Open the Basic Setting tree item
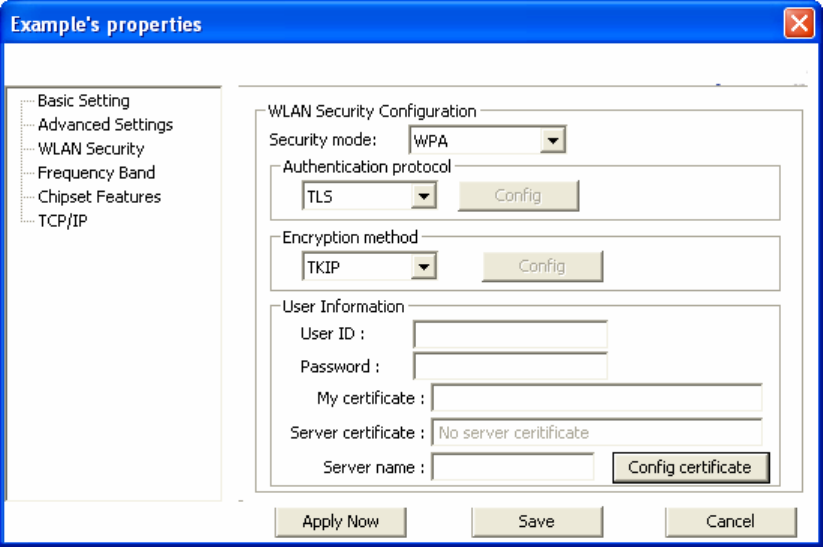Screen dimensions: 823x547 point(83,100)
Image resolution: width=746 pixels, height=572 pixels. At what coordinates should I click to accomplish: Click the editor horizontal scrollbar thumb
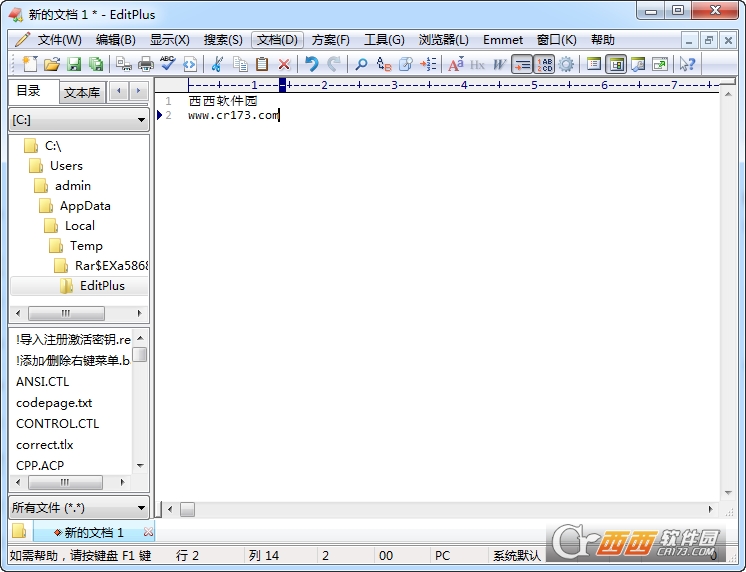click(187, 510)
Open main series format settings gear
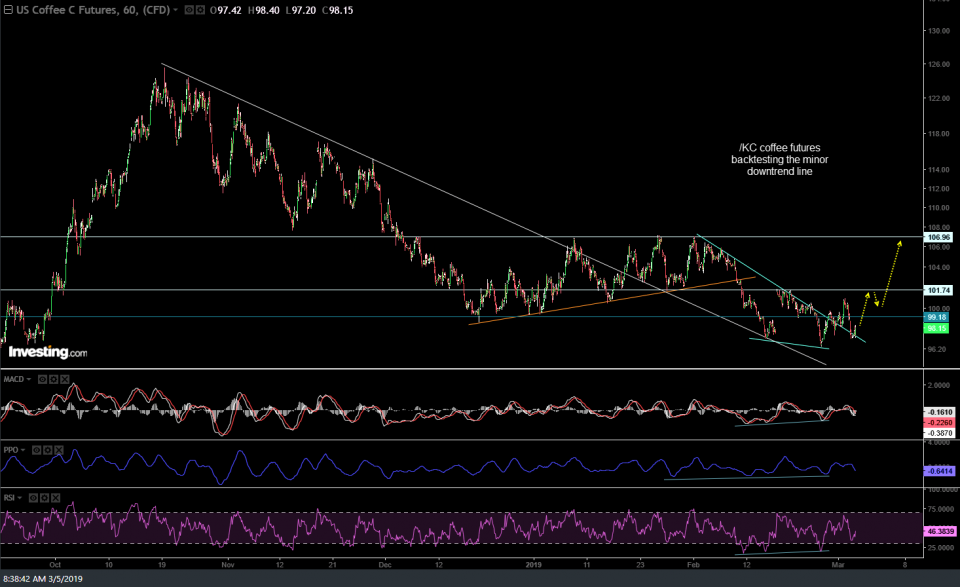This screenshot has width=960, height=587. [x=201, y=10]

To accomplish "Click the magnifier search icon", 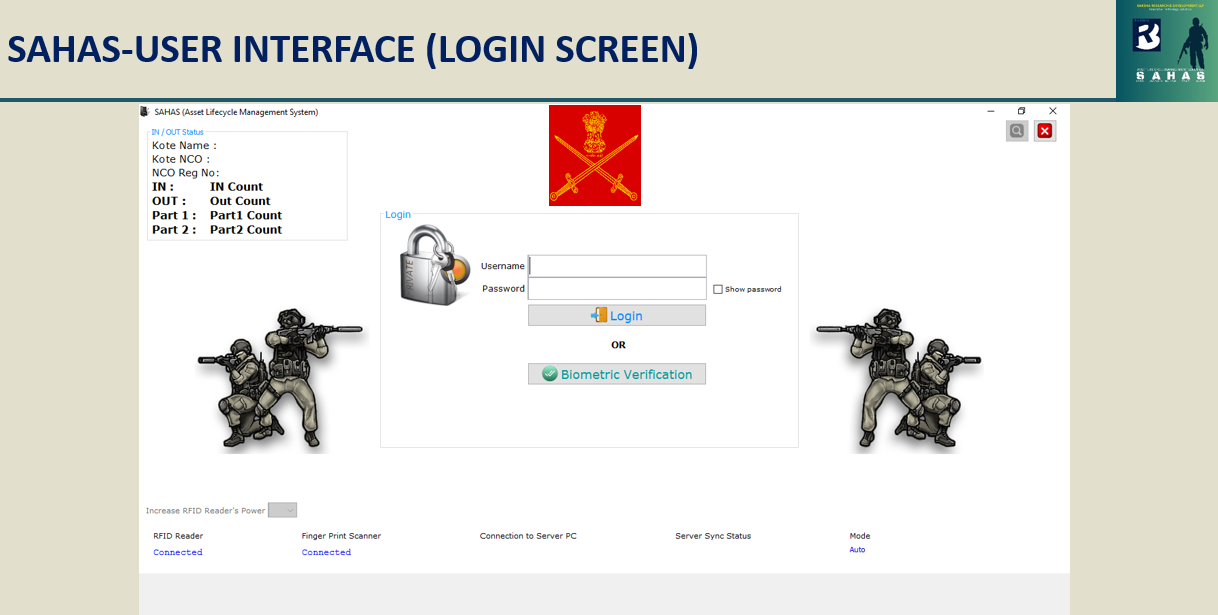I will (x=1017, y=131).
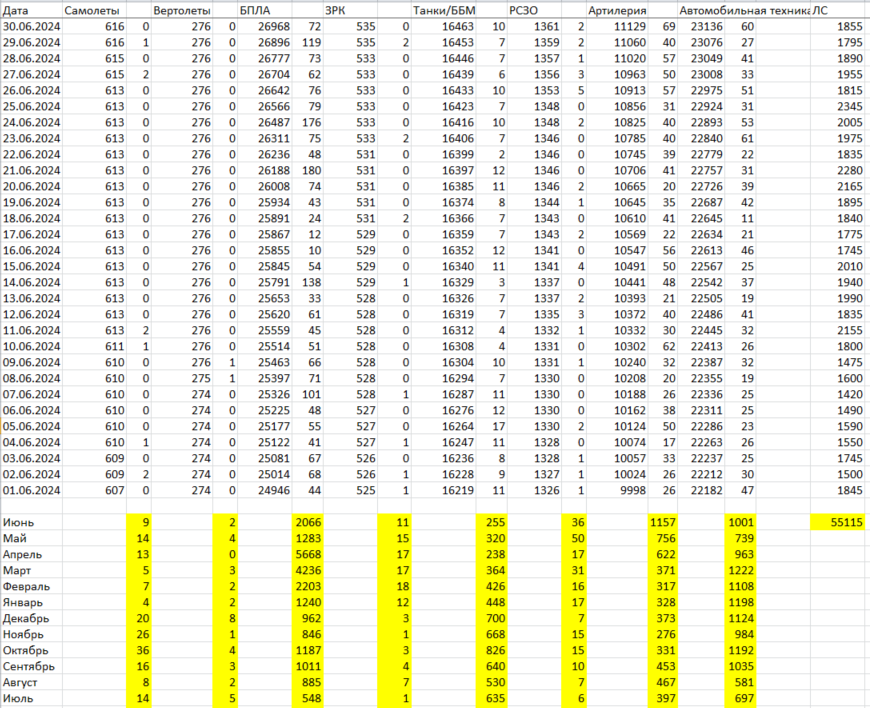
Task: Click the БПЛА header cell
Action: click(254, 9)
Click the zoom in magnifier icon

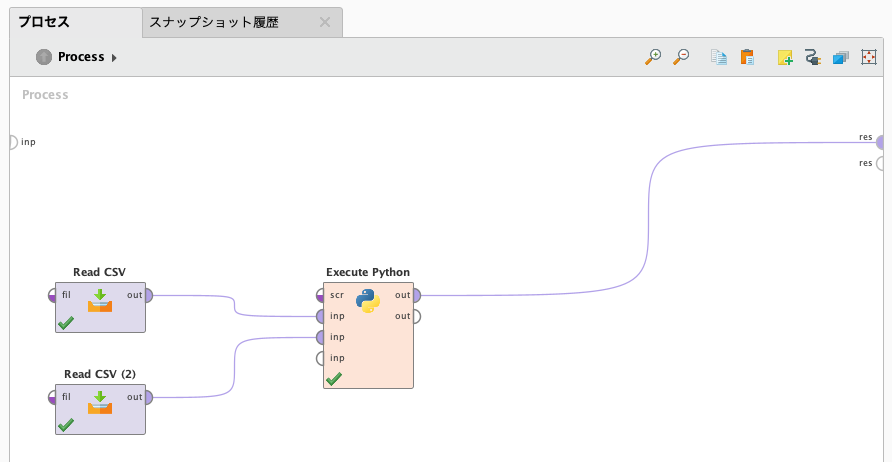pyautogui.click(x=653, y=57)
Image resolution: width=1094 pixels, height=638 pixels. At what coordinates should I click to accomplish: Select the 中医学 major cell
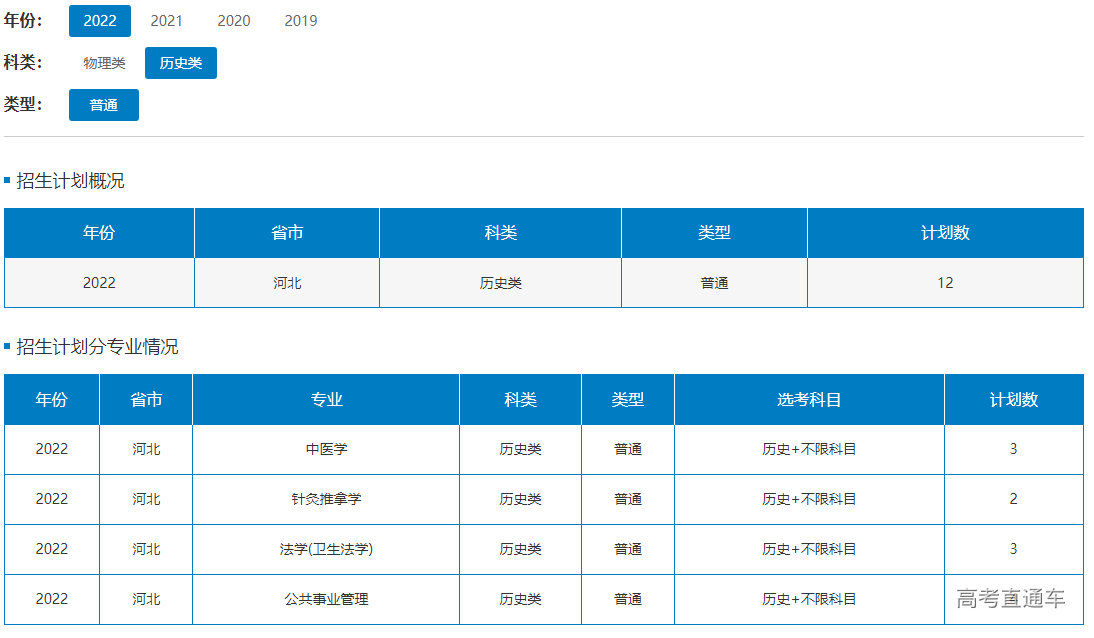pos(326,450)
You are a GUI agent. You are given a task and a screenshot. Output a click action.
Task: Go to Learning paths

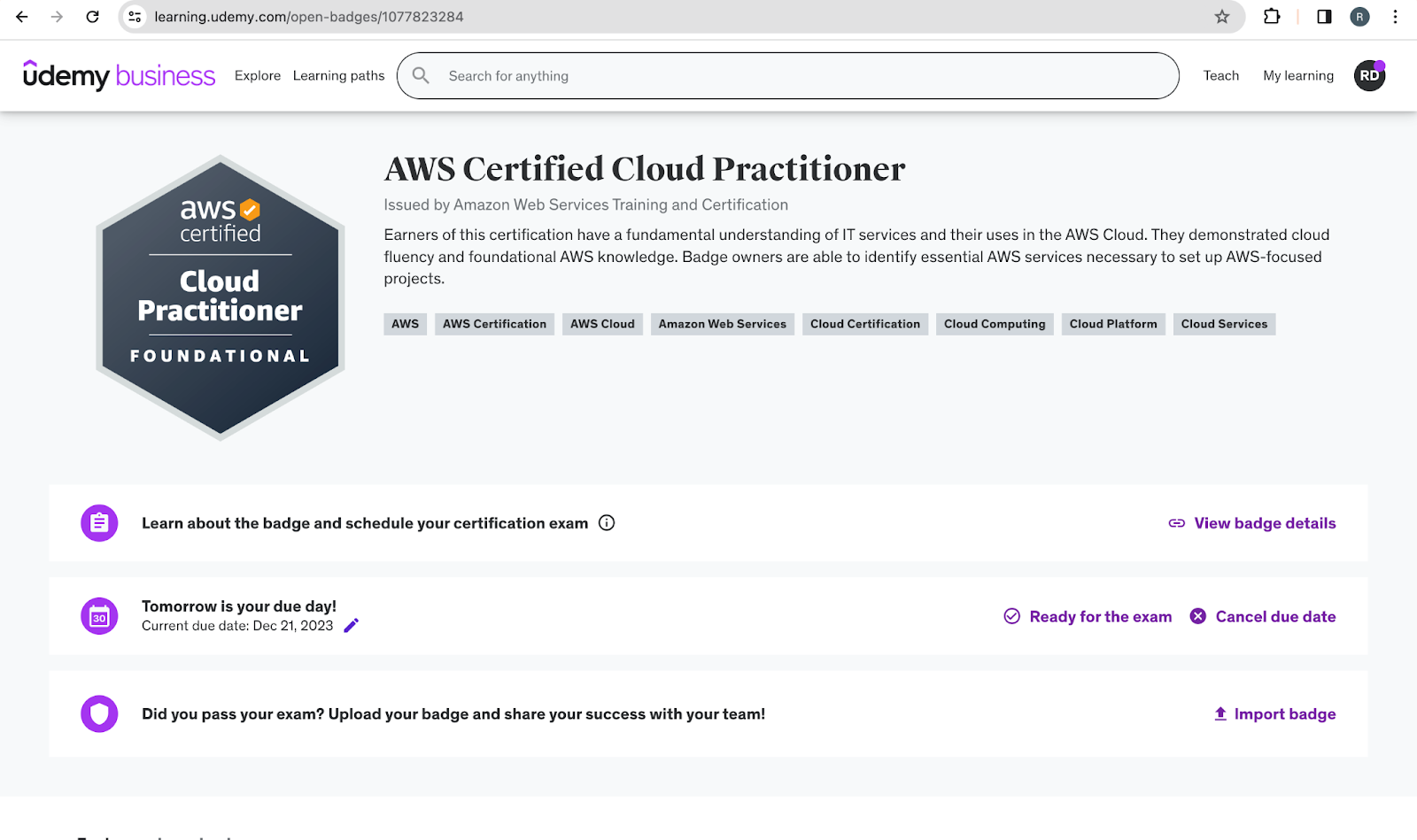pyautogui.click(x=339, y=76)
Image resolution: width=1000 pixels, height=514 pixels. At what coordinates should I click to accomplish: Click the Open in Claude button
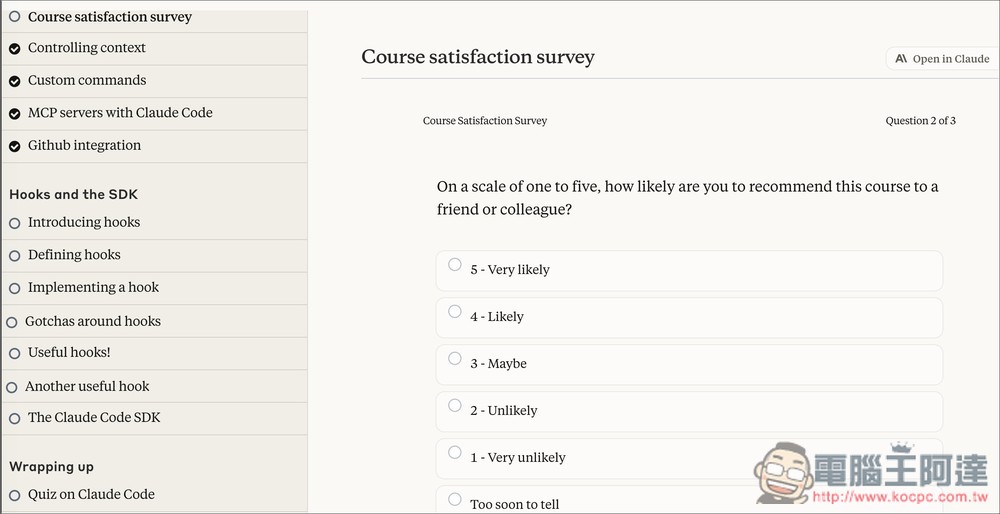coord(941,59)
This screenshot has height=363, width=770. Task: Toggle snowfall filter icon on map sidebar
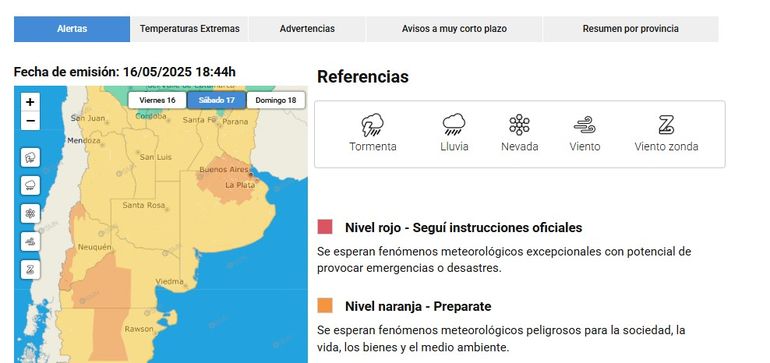point(30,214)
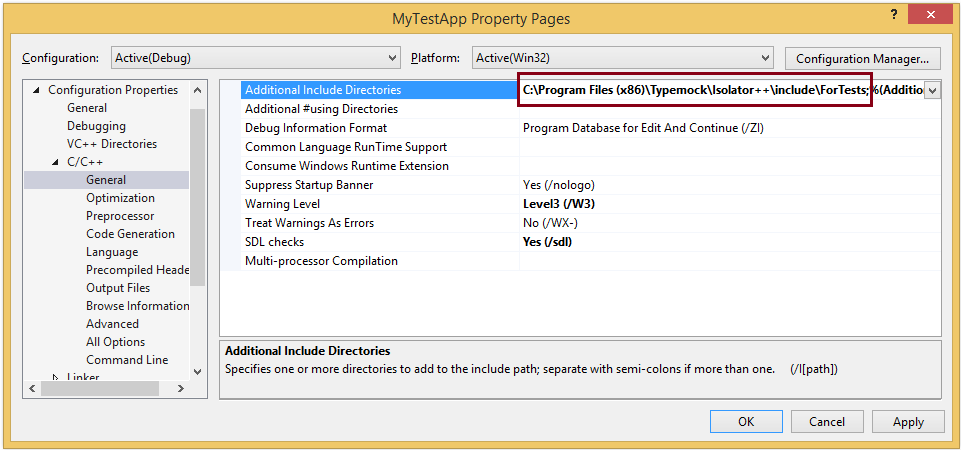Select the SDL checks property row

(580, 242)
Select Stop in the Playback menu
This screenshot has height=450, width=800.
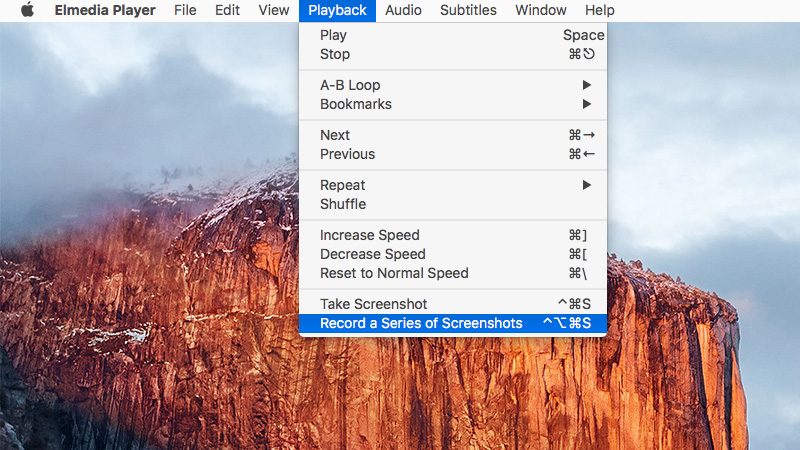tap(453, 54)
──────────────────────────────
**Set problem**
Arrange the records as a JSON list of strings, one string per line. Start with the first line and go through the line containing "click(187, 510)", including both of those lines, skipping blank lines and leaving the pictures out.

**Final answer**
[
  "Open the Basic Setting tree item",
  "Screen dimensions: 823x547 point(83,100)",
  "Image resolution: width=746 pixels, height=572 pixels. At what coordinates should I click to accomplish: Click the editor horizontal scrollbar thumb",
  "click(187, 510)"
]